** BEGIN **
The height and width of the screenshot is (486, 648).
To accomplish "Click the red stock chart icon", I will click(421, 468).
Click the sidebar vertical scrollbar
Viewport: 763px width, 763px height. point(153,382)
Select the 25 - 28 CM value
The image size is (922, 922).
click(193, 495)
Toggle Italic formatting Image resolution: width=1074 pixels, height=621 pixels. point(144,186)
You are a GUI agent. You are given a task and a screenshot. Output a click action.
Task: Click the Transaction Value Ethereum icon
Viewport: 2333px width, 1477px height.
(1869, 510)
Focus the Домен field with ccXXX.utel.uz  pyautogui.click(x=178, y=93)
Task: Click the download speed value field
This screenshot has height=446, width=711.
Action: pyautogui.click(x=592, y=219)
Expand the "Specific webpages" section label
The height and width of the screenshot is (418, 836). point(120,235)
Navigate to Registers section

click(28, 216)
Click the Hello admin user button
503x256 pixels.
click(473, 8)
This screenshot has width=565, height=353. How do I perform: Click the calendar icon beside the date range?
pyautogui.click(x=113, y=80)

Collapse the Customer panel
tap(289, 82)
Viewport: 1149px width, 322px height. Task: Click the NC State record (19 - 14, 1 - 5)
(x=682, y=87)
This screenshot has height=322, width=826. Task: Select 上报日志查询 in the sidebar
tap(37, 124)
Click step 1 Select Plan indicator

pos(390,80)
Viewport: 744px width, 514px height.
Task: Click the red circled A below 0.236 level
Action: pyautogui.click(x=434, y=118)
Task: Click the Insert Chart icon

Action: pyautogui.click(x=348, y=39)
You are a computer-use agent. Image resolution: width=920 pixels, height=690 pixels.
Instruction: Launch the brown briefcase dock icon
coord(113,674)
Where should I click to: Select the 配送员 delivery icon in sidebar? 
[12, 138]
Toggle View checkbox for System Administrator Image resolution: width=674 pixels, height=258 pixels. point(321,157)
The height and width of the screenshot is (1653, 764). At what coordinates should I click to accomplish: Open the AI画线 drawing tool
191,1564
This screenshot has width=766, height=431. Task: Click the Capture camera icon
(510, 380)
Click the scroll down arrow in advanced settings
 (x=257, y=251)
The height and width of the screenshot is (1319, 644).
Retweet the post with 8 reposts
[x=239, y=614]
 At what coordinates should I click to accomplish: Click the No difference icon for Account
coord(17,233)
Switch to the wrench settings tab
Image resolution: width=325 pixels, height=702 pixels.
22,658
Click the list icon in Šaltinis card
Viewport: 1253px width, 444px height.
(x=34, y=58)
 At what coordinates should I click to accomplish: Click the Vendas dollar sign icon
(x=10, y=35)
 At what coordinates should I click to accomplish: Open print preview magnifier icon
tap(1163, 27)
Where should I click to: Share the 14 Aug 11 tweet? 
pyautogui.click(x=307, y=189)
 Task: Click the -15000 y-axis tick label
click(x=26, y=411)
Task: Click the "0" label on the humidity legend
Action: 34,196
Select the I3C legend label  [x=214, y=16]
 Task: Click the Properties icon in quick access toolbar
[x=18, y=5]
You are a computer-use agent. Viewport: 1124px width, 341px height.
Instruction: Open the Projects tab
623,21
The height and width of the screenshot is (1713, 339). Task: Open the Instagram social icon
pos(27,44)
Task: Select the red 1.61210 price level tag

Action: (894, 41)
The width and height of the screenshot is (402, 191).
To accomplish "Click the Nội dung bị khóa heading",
** END **
§ **REQUIRED TASK**
Reproduce the listing above with every "Instruction" changed to "Goal" and nothing else altered.

§ **THE COMPLETED TASK**
The height and width of the screenshot is (486, 648).
To accomplish "Click the red stock chart icon", I will click(421, 468).
Click the sidebar vertical scrollbar
Viewport: 763px width, 763px height. point(153,382)
Select the 25 - 28 CM value
The image size is (922, 922).
click(193, 495)
Toggle Italic formatting Image resolution: width=1074 pixels, height=621 pixels. point(144,186)
You are a GUI agent. You are given a task and a screenshot. Output a click action.
Task: Click the Transaction Value Ethereum icon
Viewport: 2333px width, 1477px height.
(1869, 510)
Focus the Домен field with ccXXX.utel.uz  pyautogui.click(x=178, y=93)
Task: Click the download speed value field
This screenshot has height=446, width=711.
Action: pyautogui.click(x=592, y=219)
Expand the "Specific webpages" section label
The height and width of the screenshot is (418, 836). point(120,235)
Navigate to Registers section

click(28, 216)
Click the Hello admin user button
503x256 pixels.
click(473, 8)
This screenshot has width=565, height=353. How do I perform: Click the calendar icon beside the date range?
pyautogui.click(x=113, y=80)

Collapse the Customer panel
tap(289, 82)
Viewport: 1149px width, 322px height. Task: Click the NC State record (19 - 14, 1 - 5)
(x=682, y=87)
This screenshot has height=322, width=826. Task: Select 上报日志查询 in the sidebar
tap(37, 124)
Click step 1 Select Plan indicator

pos(390,80)
Viewport: 744px width, 514px height.
Task: Click the red circled A below 0.236 level
Action: pyautogui.click(x=434, y=118)
Task: Click the Insert Chart icon

Action: pyautogui.click(x=348, y=39)
You are a computer-use agent. Image resolution: width=920 pixels, height=690 pixels.
Goal: Launch the brown briefcase dock icon
coord(113,674)
Where should I click to: Select the 配送员 delivery icon in sidebar? 
[12, 138]
Toggle View checkbox for System Administrator Image resolution: width=674 pixels, height=258 pixels. point(321,157)
The height and width of the screenshot is (1653, 764). At what coordinates should I click to accomplish: Open the AI画线 drawing tool
191,1564
This screenshot has width=766, height=431. Task: Click the Capture camera icon
(510, 380)
Click the scroll down arrow in advanced settings
 (x=257, y=251)
The height and width of the screenshot is (1319, 644).
Retweet the post with 8 reposts
[x=239, y=614]
 At what coordinates should I click to accomplish: Click the No difference icon for Account
coord(17,233)
Switch to the wrench settings tab
Image resolution: width=325 pixels, height=702 pixels.
22,658
Click the list icon in Šaltinis card
Viewport: 1253px width, 444px height.
(x=34, y=58)
 At what coordinates should I click to accomplish: Click the Vendas dollar sign icon
(x=10, y=35)
 At what coordinates should I click to accomplish: Open print preview magnifier icon
tap(1163, 27)
Where should I click to: Share the 14 Aug 11 tweet? 
pyautogui.click(x=307, y=189)
 Task: Click the -15000 y-axis tick label
click(x=26, y=411)
Task: Click the "0" label on the humidity legend
Action: 34,196
Select the I3C legend label  [x=214, y=16]
 Task: Click the Properties icon in quick access toolbar
[x=18, y=5]
You are a computer-use agent. Viewport: 1124px width, 341px height.
Goal: Open the Projects tab
623,21
The height and width of the screenshot is (1713, 339). Task: Open the Instagram social icon
pos(27,44)
Task: Select the red 1.61210 price level tag

Action: (894, 41)
The width and height of the screenshot is (402, 191).
To accomplish "Click the Nội dung bị khóa heading",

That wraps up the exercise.